▶ WHAT YOU SHOULD DO
Every entry here needs to be repeated exactly.

Saved entries
++++++++
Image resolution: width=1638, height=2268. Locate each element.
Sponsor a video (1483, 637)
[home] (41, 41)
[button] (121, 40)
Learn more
++++++++
▶ ANSWER SPACE
Image resolution: width=1638, height=2268. Locate each element.
Sponsor a video (1483, 637)
[home] (41, 41)
[button] (121, 40)
Learn more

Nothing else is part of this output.